Apart from naked greed and selfish political agendas, a faulty understanding of national budgeting principles may have led our legislators to feel little guilt or shame over their unprecedented self-serving national budget realignments. Massive amounts reallocated in the 2025 budget to spurious flood control projects came prominently from the defunding of nearly P300 billion in official development assistance (ODA) or foreign loan-funded projects and from relegating them to the unprogrammed budget. This part of the budget, which has ballooned after 2022, is, in effect, a “waiting list” of expenditure items that can only push through if unexpected additional funds become available. By implication, these are lower-priority expenditures that the country can afford to set aside in favor of those in the main or programmed budget.
The problem is, ODA projects are nothing like that. They are by nature priority projects, having passed rigid scrutiny by the interagency Investment Coordination Committee and rigorous technical analysis by the Department of Economy, Planning, and Development (formerly National Economic and Development Authority). They form part of the Public Investment Program accompanying the Philippine Development Plan and are essential to the fulfillment of our PDP goals and targets. For our ODA partners, PIP projects are the “shopping list” of priority projects from which they can choose what to fund with their soft loans (loans with lower interest rates and longer grace periods and repayment terms) to be truly responsive to our development goals. These are most certainly not low-priority projects we can set aside in favor of budget insertions by legislators, many of which have turned out to be “ghost” projects that put fabulous sums in the pockets of conniving lawmakers, government officials, and contractors—as is now being exposed in full view.
Why the seeming lack of hesitation to shove aside “counterpart funding” for ODA projects despite these having high priority? Most lawmakers don’t seem to understand what these “counterpart funds” really are, a misunderstanding I’ve found to be common since my days in the government in the 1990s.
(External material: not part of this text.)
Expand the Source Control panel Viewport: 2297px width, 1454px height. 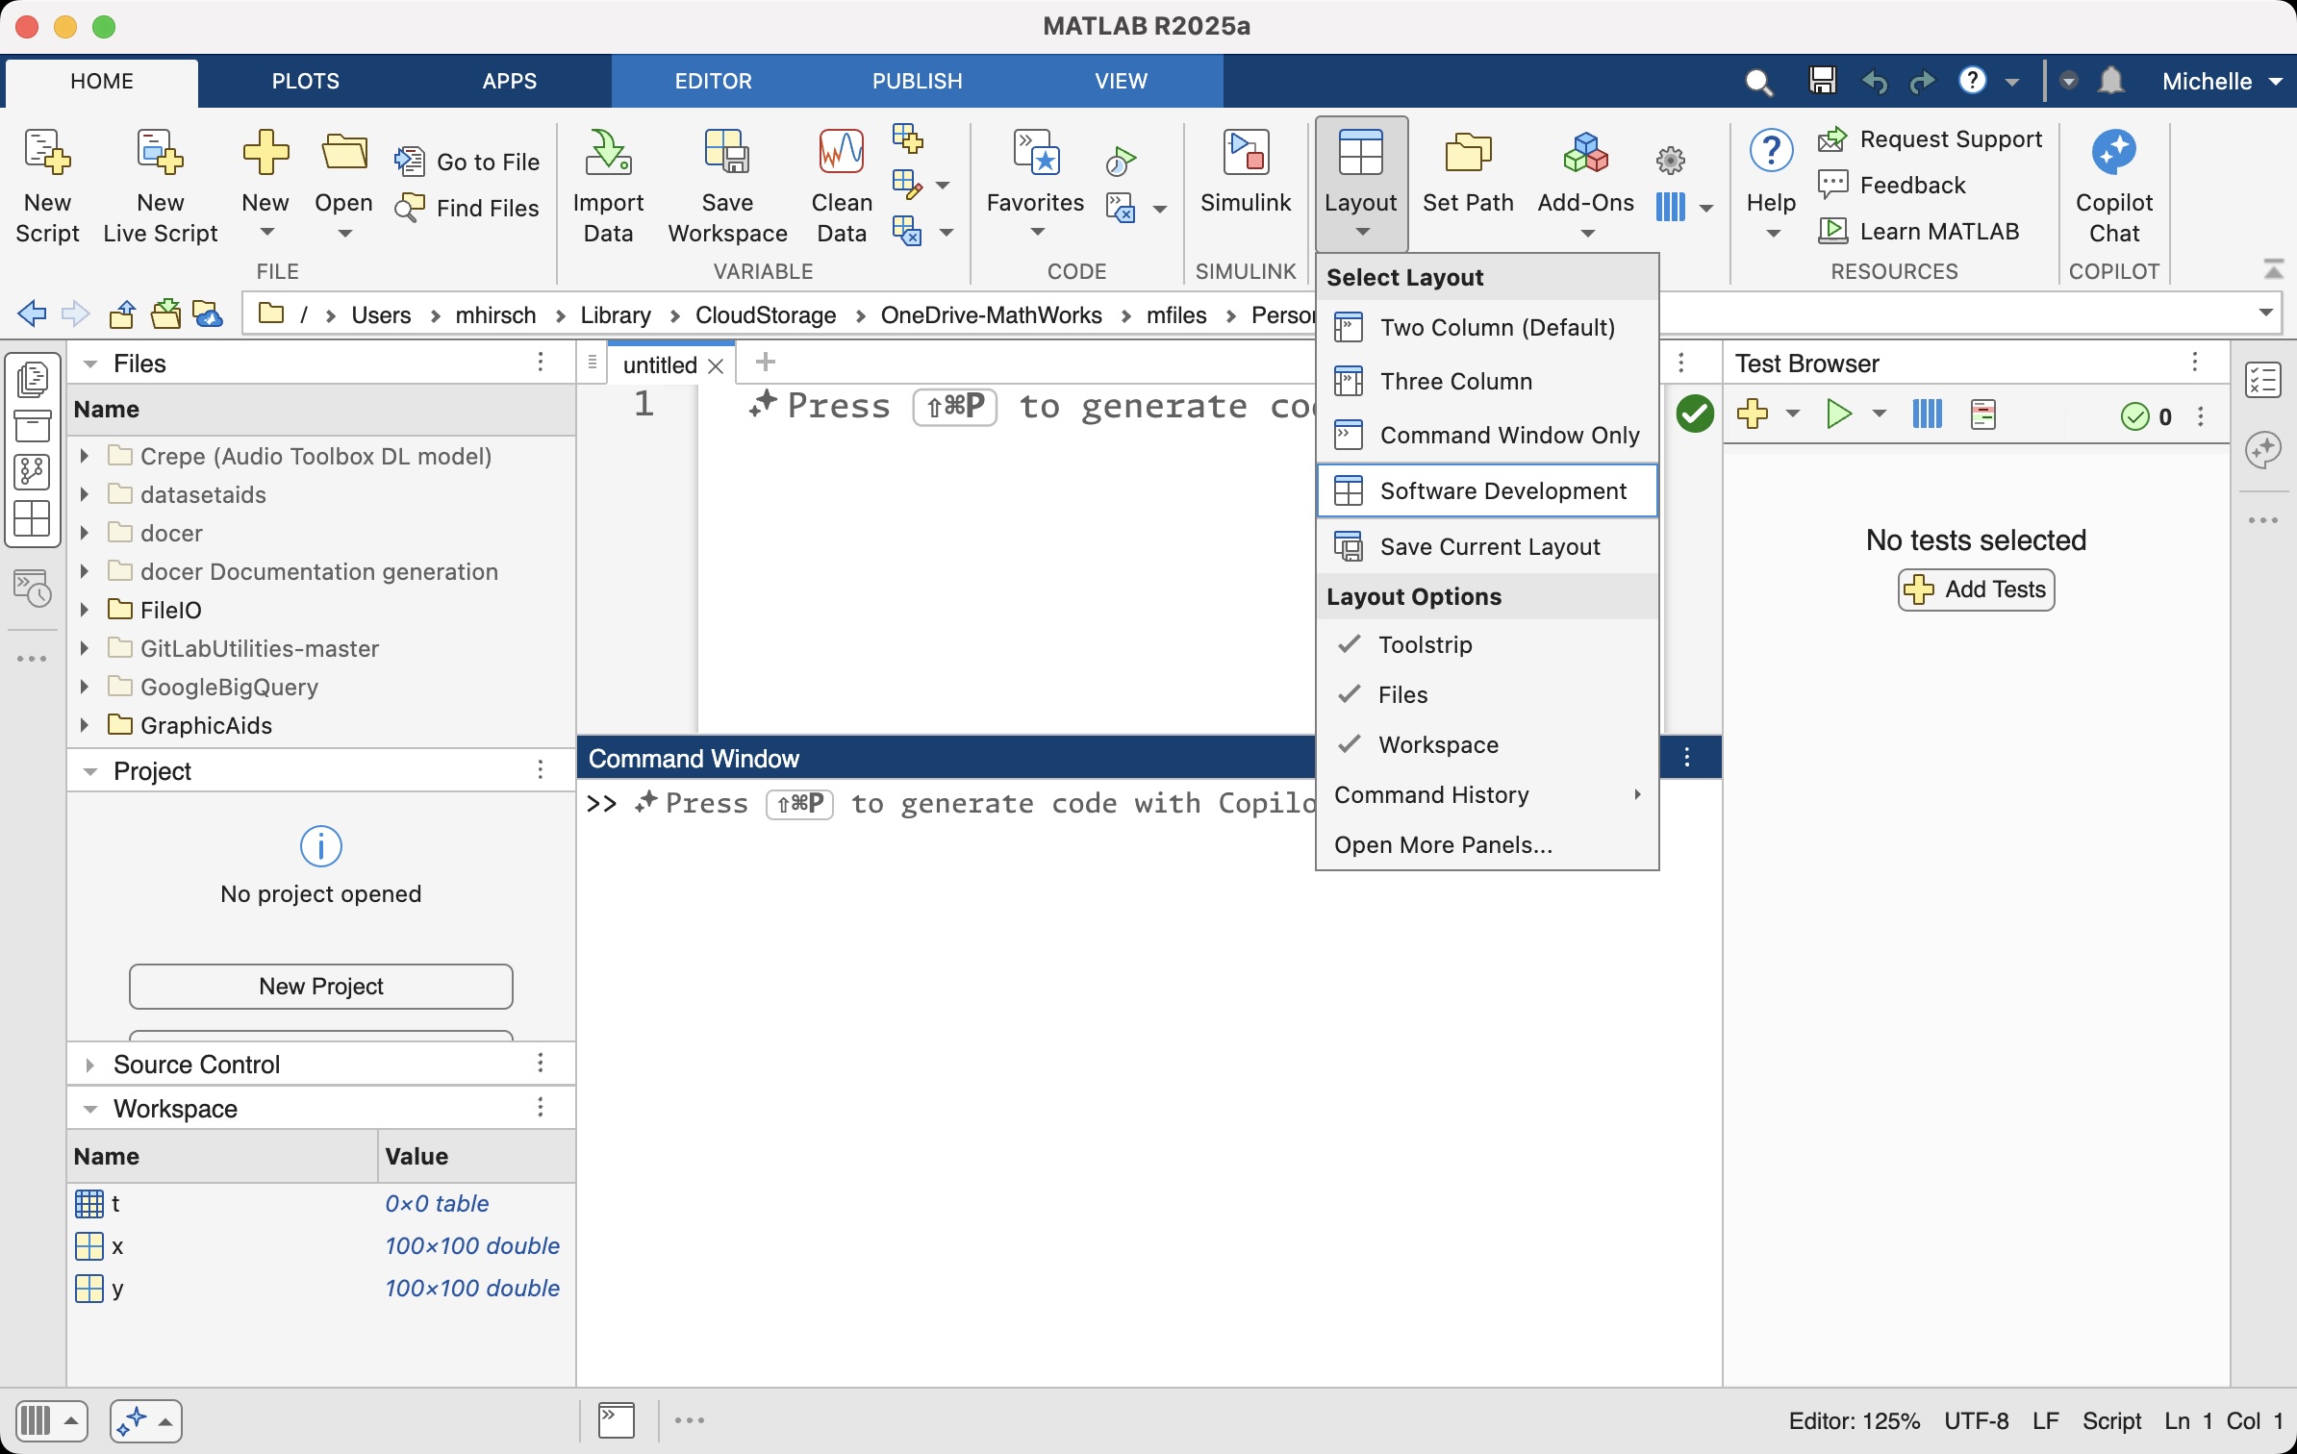pos(90,1065)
The term “counterpart” misleads many, including lawmakers, to think of it simply as the government’s equity share in the funding for ODA projects, and that the foreign lender’s “counterpart” will still be there to spend even without the government’s share. But that is not the case.
“Appropriations cover” is the better term rather than “counterpart funds” for the budget allocation needed to release ODA loan proceeds. Every peso of ODA loan proceeds needs to be appropriated in the budget to be spent. In the national fiscal accounts, ODA loan proceeds are treated as “deficit financing,” not additional funds to the government’s budgetary resources from taxes, fees, and other revenues. That is, ODA project loans, which must be paid back, count as part of the total government borrowing to finance the deficit, or the gap between its revenues and expenditures, which now cumulatively totals P17 trillion. (On the other hand, foreign grants that need no repayment are automatically appropriated, hence need no budget line. Here, the term “counterpart” is correctly used as it’s widely understood and is indeed the government’s equity shares to supplement the donor’s grant.)
This is why shifting some P300 billion of ODA “counterpart funds” to the unprogrammed budget is such a serious matter. It means none of the shifted ODA project’s loan funds will get released at all, unless the government manages to raise more revenues than were projected for the year. It’s an outright breach of loan agreements signed with our foreign partners, who have been scratching their heads over our seemingly irrational repudiation of assistance they have so kindly offered us, as this is what defunding the ODA programs amounts to. And because these soft loans are dispensed through financial institutions, customary commitment fees apply, meaning, if we don’t spend the funds, we pay the lender a penalty for keeping the money idle.
But the bigger cost our irresponsible lawmakers have brought upon our country is the chilling signal it has sent to the financial markets and investment community that our government is not to be trusted. The signs are already evident. The peso has been depreciating much faster than it should, even as the United States Federal Reserve’s recent interest rate easing should have moved it in the opposite direction (like our neighbors’ currencies have in fact done). While our peso declines in value, our neighbors’ currencies are moving the other way. The Bangko Sentral ng Pilipinas won’t say it publicly, but they see the problem.
The insatiable greed in high places, now being exposed to all, is pulling the entire economy and country down. This time, we shouldn’t let them get away with it.